- TASK ITEM -
Print all of the data below exactly as it appears, leaving out every image.

- SOURCE DATA -
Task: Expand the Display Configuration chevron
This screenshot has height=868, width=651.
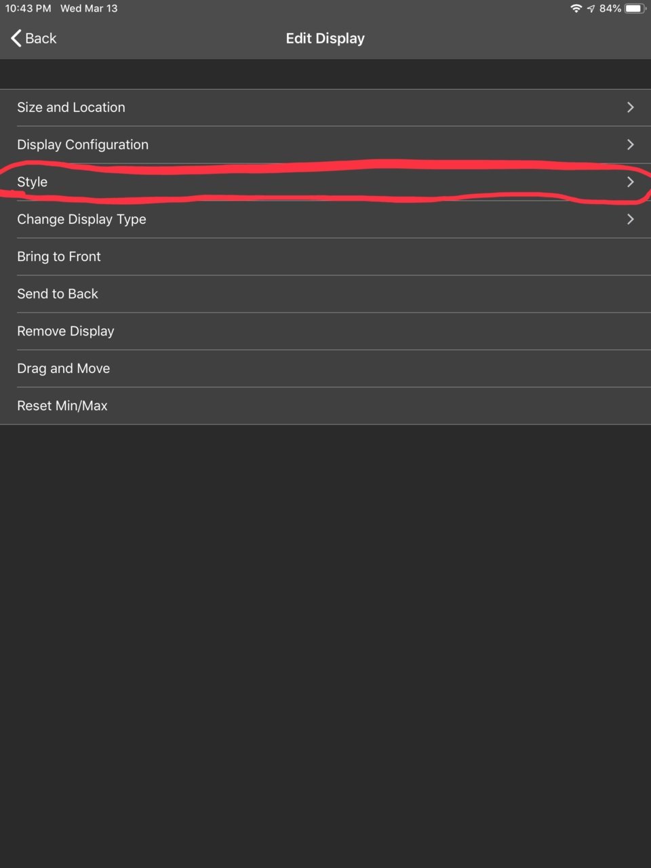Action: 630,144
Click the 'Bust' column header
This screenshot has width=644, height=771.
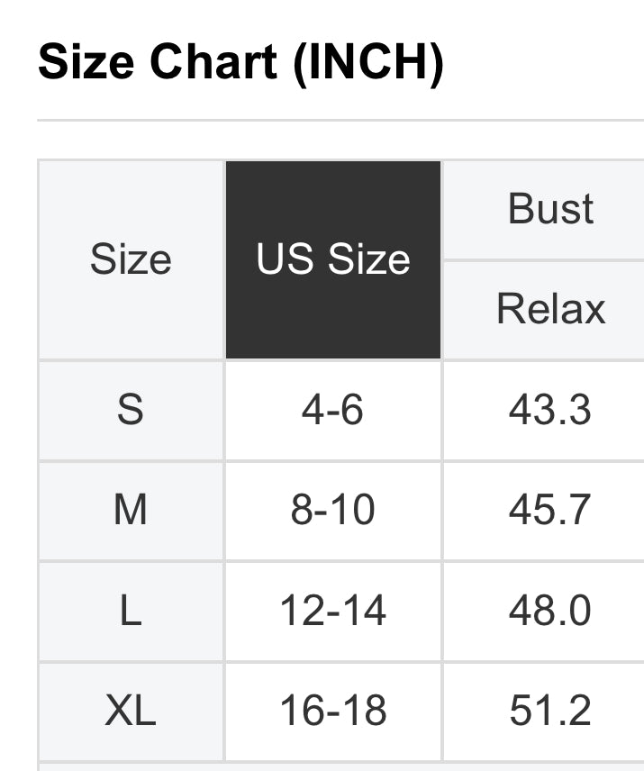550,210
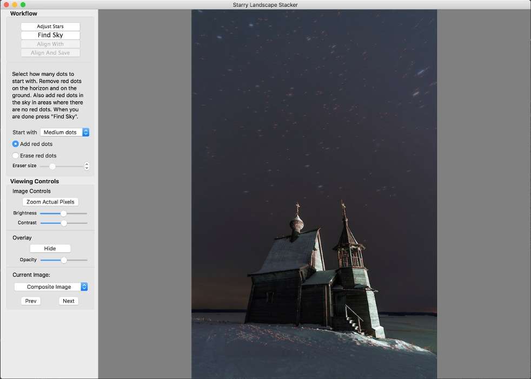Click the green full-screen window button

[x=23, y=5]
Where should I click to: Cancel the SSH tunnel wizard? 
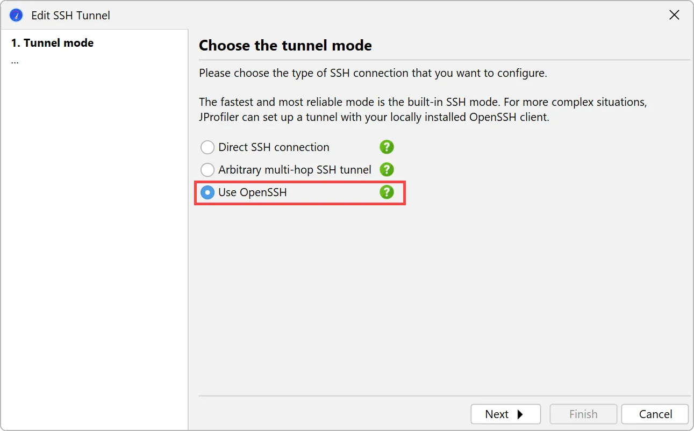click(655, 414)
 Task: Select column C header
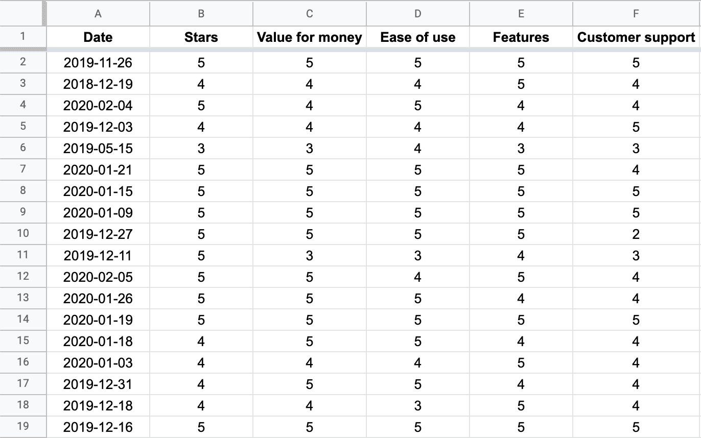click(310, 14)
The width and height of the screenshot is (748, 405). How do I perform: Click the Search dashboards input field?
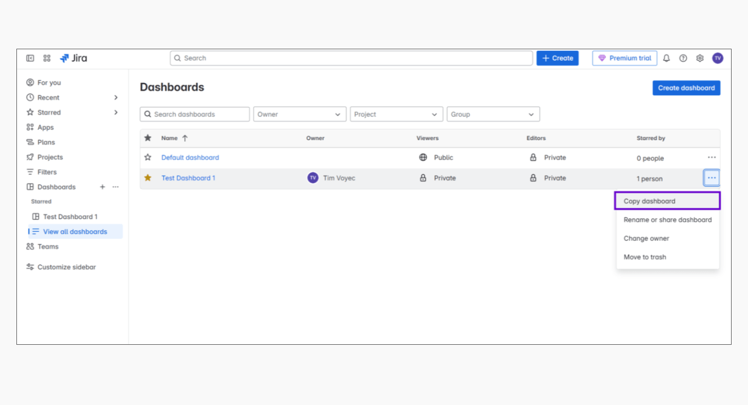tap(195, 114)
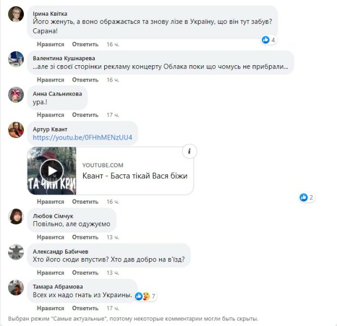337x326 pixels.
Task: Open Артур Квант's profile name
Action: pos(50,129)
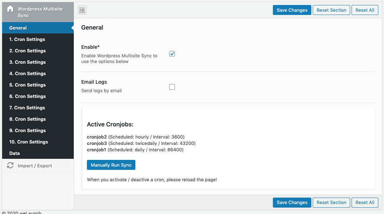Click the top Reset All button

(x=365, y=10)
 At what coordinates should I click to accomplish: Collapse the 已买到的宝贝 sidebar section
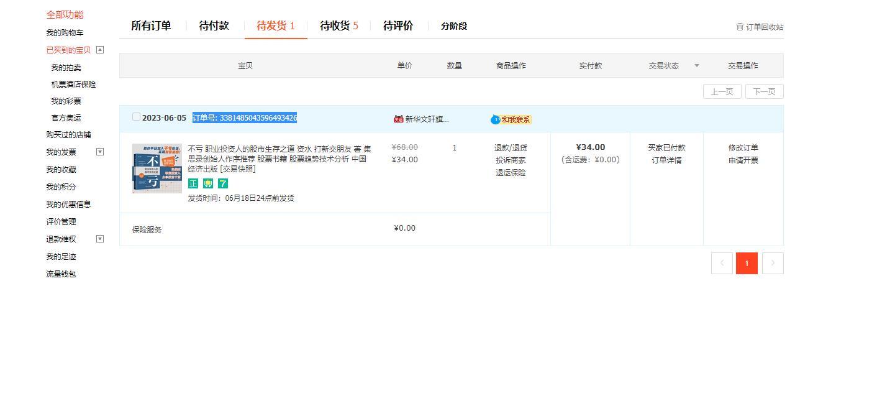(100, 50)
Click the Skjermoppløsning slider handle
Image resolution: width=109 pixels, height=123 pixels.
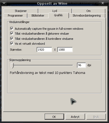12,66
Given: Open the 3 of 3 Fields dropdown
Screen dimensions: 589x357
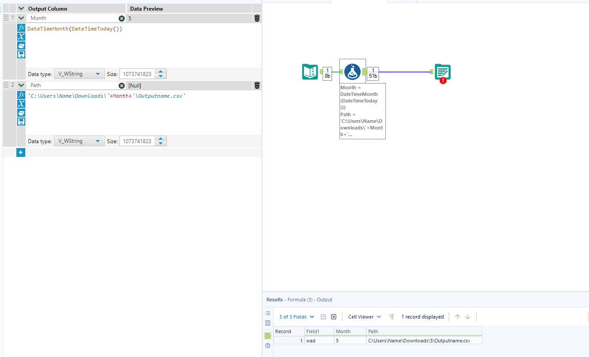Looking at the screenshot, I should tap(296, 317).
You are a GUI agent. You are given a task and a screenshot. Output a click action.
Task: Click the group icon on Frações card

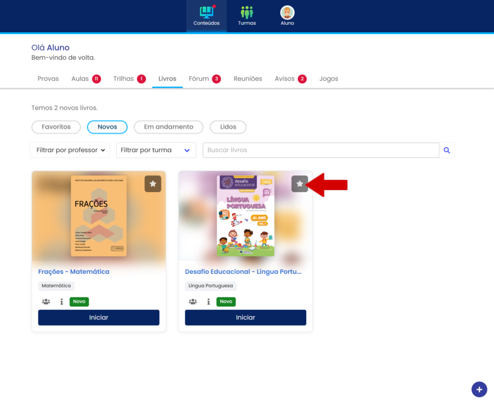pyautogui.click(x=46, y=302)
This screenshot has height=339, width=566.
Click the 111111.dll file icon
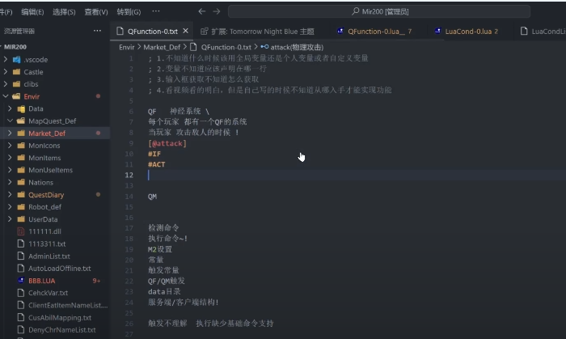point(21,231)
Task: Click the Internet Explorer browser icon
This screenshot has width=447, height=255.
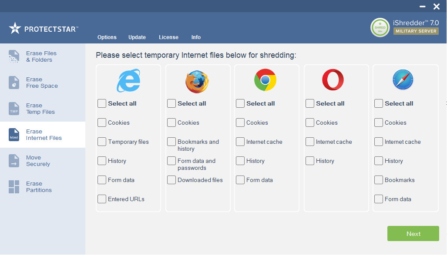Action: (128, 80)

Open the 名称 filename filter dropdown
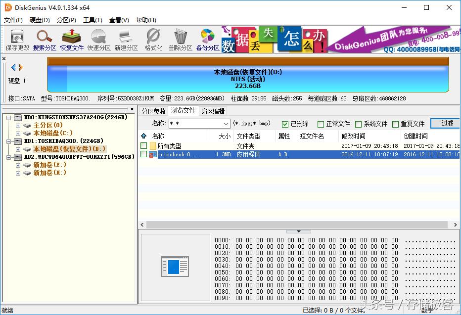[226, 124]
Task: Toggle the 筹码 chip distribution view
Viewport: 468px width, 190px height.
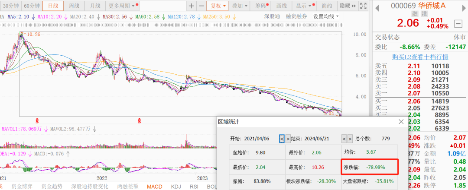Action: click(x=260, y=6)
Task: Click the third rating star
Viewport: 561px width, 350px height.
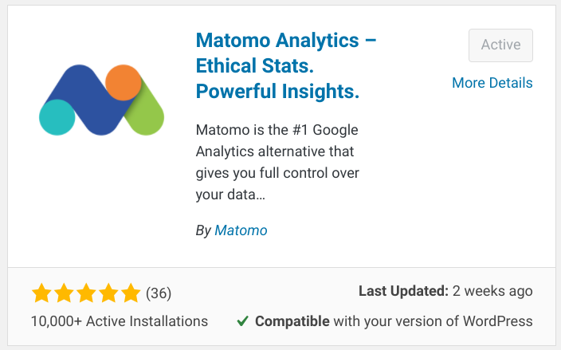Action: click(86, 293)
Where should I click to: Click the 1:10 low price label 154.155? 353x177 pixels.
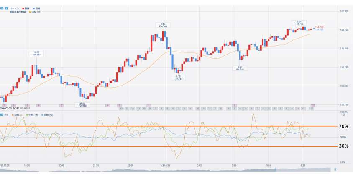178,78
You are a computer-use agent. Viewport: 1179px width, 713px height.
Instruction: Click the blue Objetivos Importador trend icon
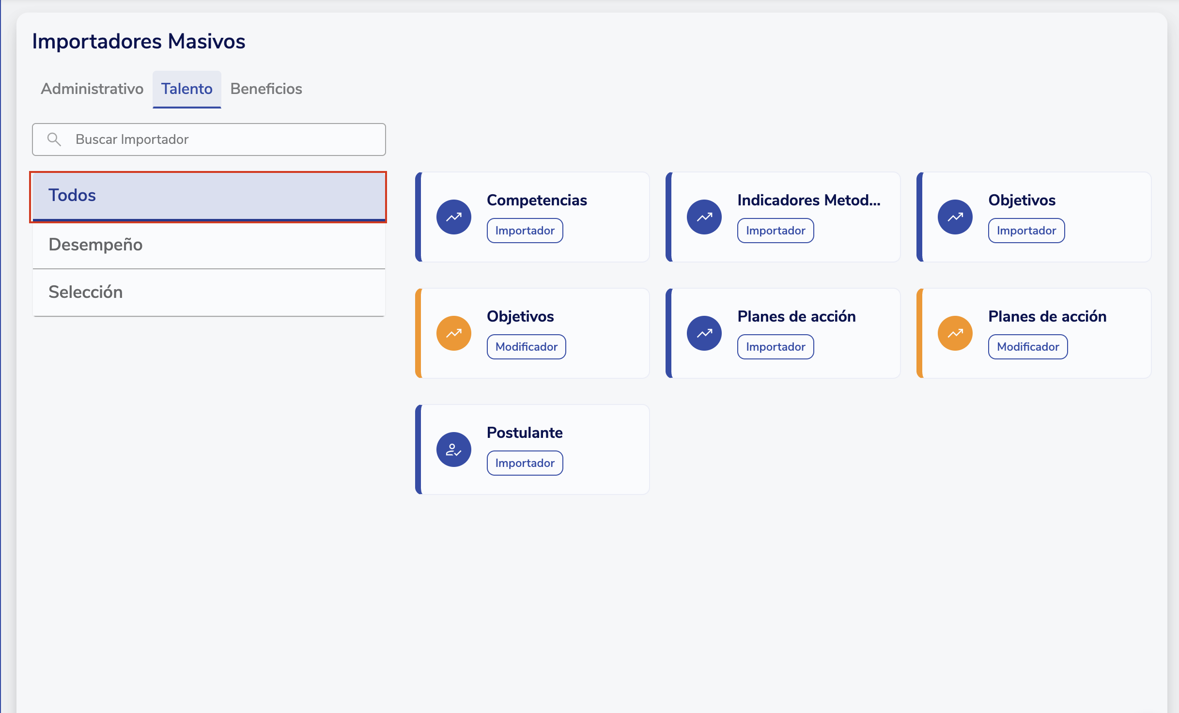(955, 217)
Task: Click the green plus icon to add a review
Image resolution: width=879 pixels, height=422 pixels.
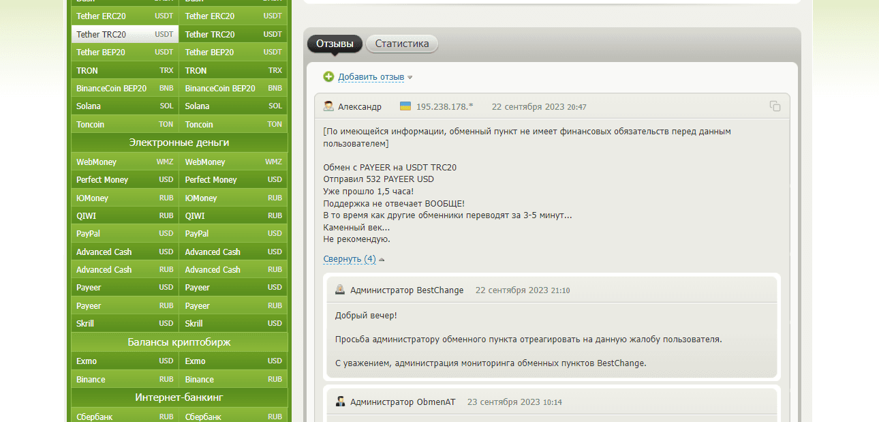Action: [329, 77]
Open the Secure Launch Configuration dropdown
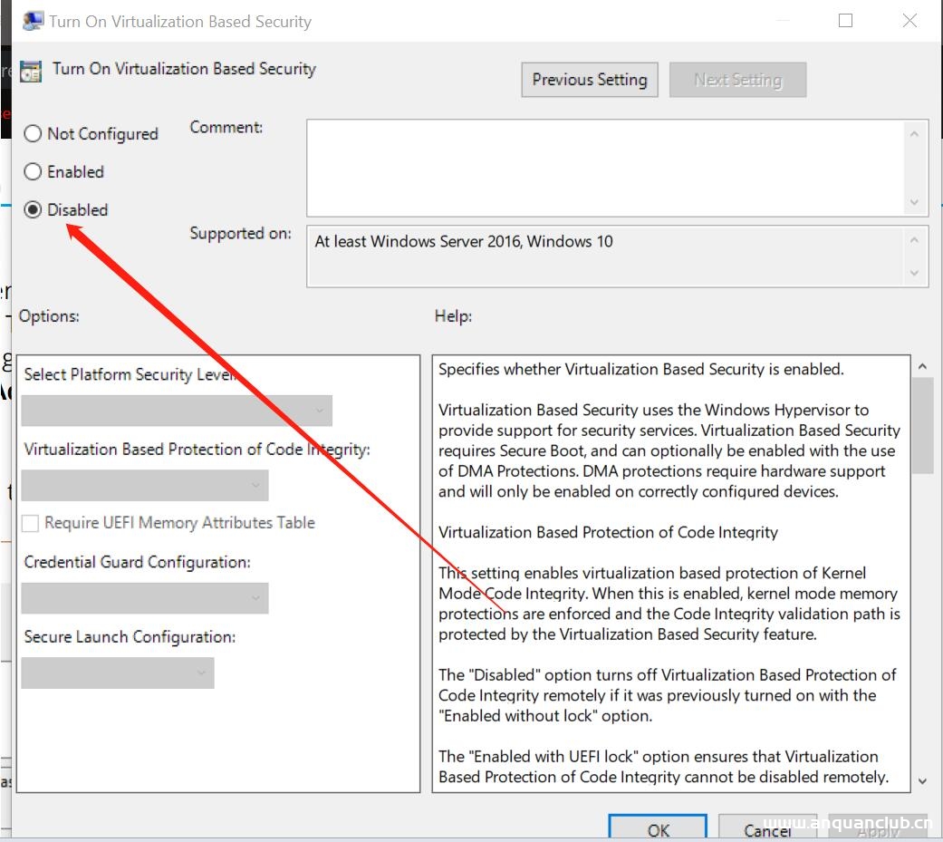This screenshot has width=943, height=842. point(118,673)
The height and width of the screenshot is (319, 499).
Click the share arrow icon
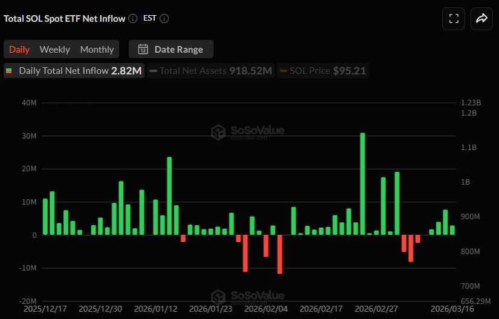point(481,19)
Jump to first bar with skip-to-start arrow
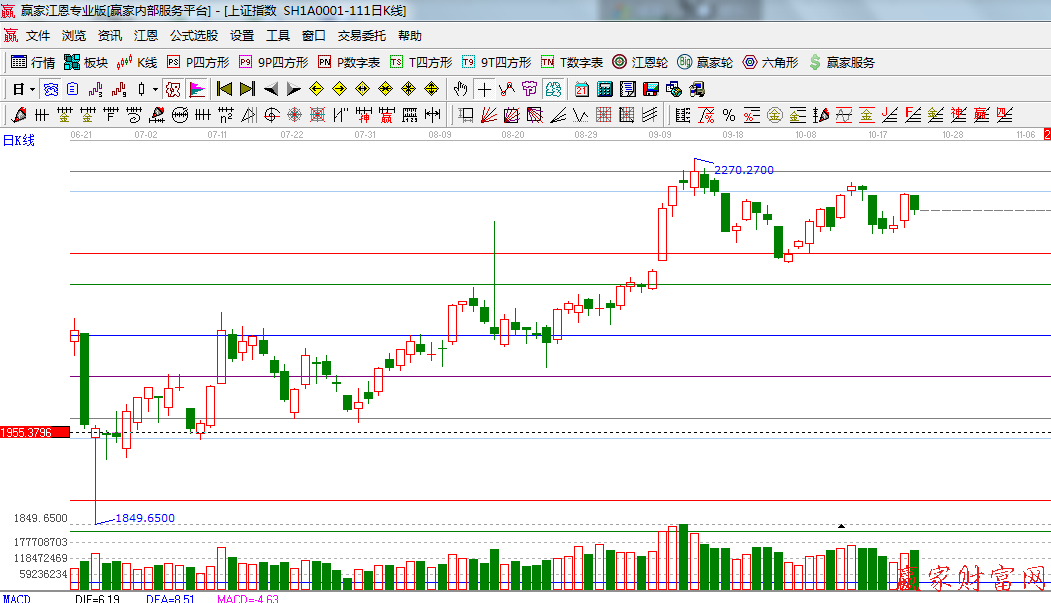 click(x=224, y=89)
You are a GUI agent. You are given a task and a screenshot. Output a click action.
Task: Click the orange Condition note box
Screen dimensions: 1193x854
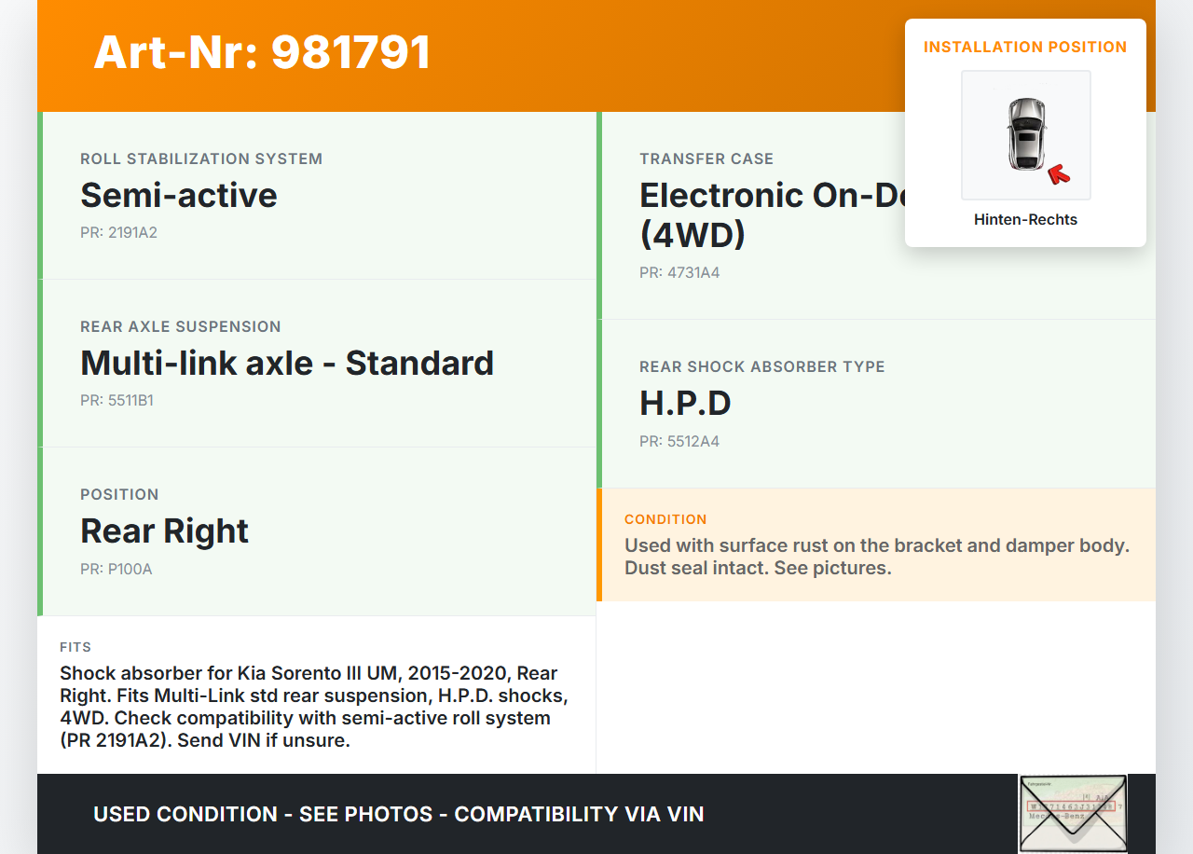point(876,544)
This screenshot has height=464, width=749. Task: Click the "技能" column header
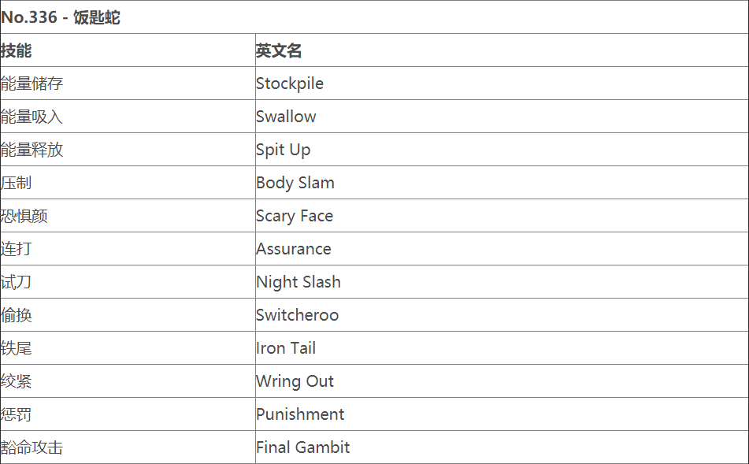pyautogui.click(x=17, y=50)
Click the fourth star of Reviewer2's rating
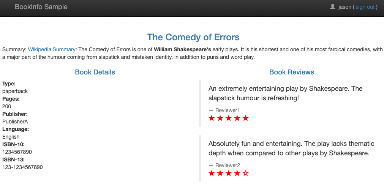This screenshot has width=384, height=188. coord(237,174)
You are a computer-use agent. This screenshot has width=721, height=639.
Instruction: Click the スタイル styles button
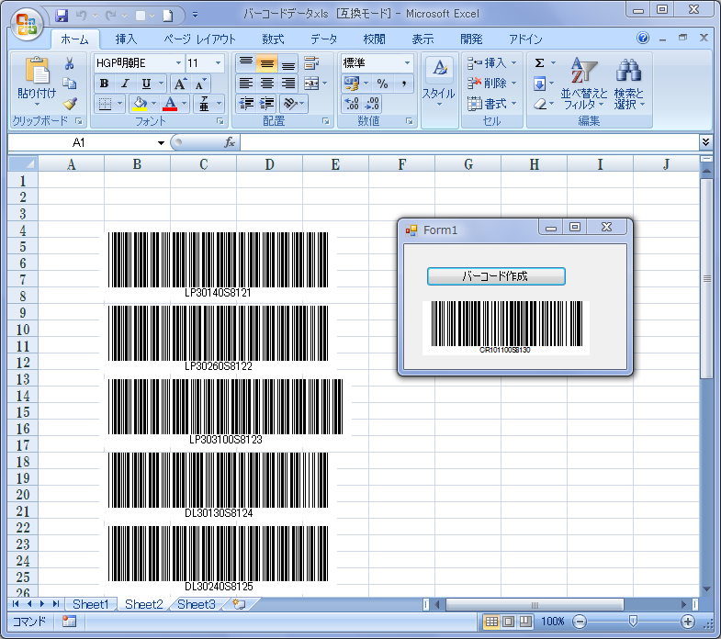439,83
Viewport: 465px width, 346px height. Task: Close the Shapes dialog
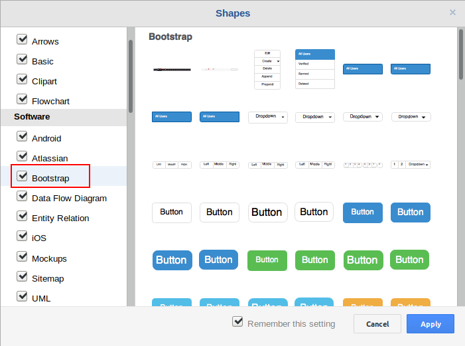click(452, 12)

- EXPECTED ANSWER -
Task: Expand the Display Configuration chevron
This screenshot has height=868, width=651.
Action: 630,144
Click the 'Bust' column header
This screenshot has width=644, height=771.
550,210
Click the green full-screen window button

[x=23, y=5]
Where should I click to: Cancel the SSH tunnel wizard? 
click(655, 414)
 Task: Select column C header
click(310, 14)
The width and height of the screenshot is (748, 405). How do I perform: Click the Search dashboards input field?
tap(195, 114)
337x326 pixels.
Task: Open Артур Квант's profile name
Action: pos(50,129)
Click the top Reset All button

(x=365, y=10)
 At what coordinates should I click to accomplish: Collapse the 已买到的宝贝 sidebar section
(100, 50)
Click the Skjermoppløsning slider handle
Image resolution: width=109 pixels, height=123 pixels.
12,66
Given: Open the 3 of 3 Fields dropdown
Screen dimensions: 589x357
Looking at the screenshot, I should tap(296, 317).
You are a GUI agent. You are given a task and a screenshot. Output a click action.
Task: Click the group icon on Frações card

pyautogui.click(x=46, y=302)
This screenshot has height=339, width=566.
Click the 111111.dll file icon
point(21,231)
Task: Click the Internet Explorer browser icon
This screenshot has width=447, height=255.
Action: (128, 80)

Open the 名称 filename filter dropdown
[226, 124]
Task: Toggle the 筹码 chip distribution view
Viewport: 468px width, 190px height.
Action: click(x=260, y=6)
Task: Click the third rating star
Viewport: 561px width, 350px height.
Action: click(86, 293)
Where should I click to: Click the 1:10 low price label 154.155? 353x177 pixels.
178,78
You are a computer-use agent. Viewport: 1179px width, 713px height.
Instruction: Click the blue Objetivos Importador trend icon
(955, 217)
Task: Click the green plus icon to add a review
Image resolution: width=879 pixels, height=422 pixels.
Action: [329, 77]
Open the Secure Launch Configuration dropdown
This screenshot has width=943, height=842. point(118,673)
The height and width of the screenshot is (319, 499).
Click the share arrow icon
point(481,19)
Jump to first bar with skip-to-start arrow
 click(x=224, y=89)
You are a GUI agent. You are given a task and a screenshot. Output a click action.
Task: Click the orange Condition note box
Screen dimensions: 1193x854
point(876,544)
This screenshot has height=464, width=749. Task: Click the "技能" column header
pyautogui.click(x=17, y=50)
Click the fourth star of Reviewer2's rating
This screenshot has width=384, height=188. coord(237,174)
You are a computer-use agent. This screenshot has width=721, height=639.
Instruction: Click the スタイル styles button
439,83
Viewport: 465px width, 346px height. Task: Close the Shapes dialog
click(452, 12)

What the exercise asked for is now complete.